[Opening RECORDS FOR THE TASK section]

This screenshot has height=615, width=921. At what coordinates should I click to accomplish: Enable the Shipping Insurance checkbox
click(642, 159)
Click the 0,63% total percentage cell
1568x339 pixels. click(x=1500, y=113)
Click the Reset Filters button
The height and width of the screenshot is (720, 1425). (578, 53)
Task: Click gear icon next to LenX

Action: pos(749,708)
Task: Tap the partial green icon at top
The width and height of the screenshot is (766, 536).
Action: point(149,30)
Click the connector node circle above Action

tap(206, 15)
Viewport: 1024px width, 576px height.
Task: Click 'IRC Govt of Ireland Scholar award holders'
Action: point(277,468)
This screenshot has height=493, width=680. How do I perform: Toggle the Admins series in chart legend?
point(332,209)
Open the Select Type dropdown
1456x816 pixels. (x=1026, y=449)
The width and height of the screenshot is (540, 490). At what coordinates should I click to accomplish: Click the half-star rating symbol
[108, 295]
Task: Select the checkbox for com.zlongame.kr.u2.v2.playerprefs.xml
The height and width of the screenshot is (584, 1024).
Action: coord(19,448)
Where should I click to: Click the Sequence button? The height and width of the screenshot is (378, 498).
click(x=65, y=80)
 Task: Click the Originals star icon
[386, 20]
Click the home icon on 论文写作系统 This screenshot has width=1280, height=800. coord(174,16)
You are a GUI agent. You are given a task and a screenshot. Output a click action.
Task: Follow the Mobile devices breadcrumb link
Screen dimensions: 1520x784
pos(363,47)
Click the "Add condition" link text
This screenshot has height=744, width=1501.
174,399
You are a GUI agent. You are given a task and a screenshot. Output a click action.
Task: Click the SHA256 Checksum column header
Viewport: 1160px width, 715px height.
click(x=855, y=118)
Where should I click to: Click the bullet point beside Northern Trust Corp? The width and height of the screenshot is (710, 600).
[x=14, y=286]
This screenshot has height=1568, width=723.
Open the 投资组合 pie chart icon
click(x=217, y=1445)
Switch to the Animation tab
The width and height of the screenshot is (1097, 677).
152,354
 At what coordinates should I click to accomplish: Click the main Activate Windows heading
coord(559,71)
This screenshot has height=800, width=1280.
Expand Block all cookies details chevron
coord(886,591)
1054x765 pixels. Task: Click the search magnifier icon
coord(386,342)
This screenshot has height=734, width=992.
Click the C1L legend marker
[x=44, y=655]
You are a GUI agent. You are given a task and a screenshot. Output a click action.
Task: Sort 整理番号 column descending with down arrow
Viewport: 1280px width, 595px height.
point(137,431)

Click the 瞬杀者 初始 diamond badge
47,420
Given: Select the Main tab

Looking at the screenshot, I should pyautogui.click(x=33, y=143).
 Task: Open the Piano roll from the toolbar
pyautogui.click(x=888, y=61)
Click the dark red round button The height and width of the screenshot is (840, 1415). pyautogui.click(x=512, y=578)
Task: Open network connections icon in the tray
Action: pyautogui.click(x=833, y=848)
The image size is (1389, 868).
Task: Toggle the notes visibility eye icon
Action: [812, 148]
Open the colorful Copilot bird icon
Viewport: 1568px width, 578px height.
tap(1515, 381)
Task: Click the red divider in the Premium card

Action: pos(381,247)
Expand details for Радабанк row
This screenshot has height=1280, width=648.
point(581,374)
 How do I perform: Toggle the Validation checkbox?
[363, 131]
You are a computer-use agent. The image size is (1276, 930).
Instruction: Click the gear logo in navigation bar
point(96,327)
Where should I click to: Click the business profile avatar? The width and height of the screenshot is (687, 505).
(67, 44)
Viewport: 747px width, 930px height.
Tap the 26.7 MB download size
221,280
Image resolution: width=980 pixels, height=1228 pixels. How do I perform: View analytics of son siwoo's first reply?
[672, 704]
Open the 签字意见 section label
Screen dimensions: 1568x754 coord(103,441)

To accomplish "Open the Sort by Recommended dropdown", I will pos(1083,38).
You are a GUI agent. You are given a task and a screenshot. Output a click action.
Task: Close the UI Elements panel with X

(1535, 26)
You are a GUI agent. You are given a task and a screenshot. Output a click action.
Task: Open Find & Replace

[Closing RECORDS FOR THE TASK section]

Give back exactly the lines from the one that contains "This screenshot has height=1280, width=648." to the end of the material, both ends kept, and no other line.

This screenshot has height=1280, width=648.
point(581,374)
 How do I perform: Toggle the Validation checkbox?
[363, 131]
You are a computer-use agent. The image size is (1276, 930).
Instruction: Click the gear logo in navigation bar
point(96,327)
Where should I click to: Click the business profile avatar? The width and height of the screenshot is (687, 505).
(67, 44)
Viewport: 747px width, 930px height.
Tap the 26.7 MB download size
221,280
Image resolution: width=980 pixels, height=1228 pixels. How do I perform: View analytics of son siwoo's first reply?
[672, 704]
Open the 签字意见 section label
Screen dimensions: 1568x754 coord(103,441)

To accomplish "Open the Sort by Recommended dropdown", I will pos(1083,38).
You are a GUI agent. You are given a task and a screenshot. Output a click action.
Task: Close the UI Elements panel with X

(1535, 26)
You are a GUI agent. You are given a task and a screenshot. Output a click action.
Task: Open Find & Replace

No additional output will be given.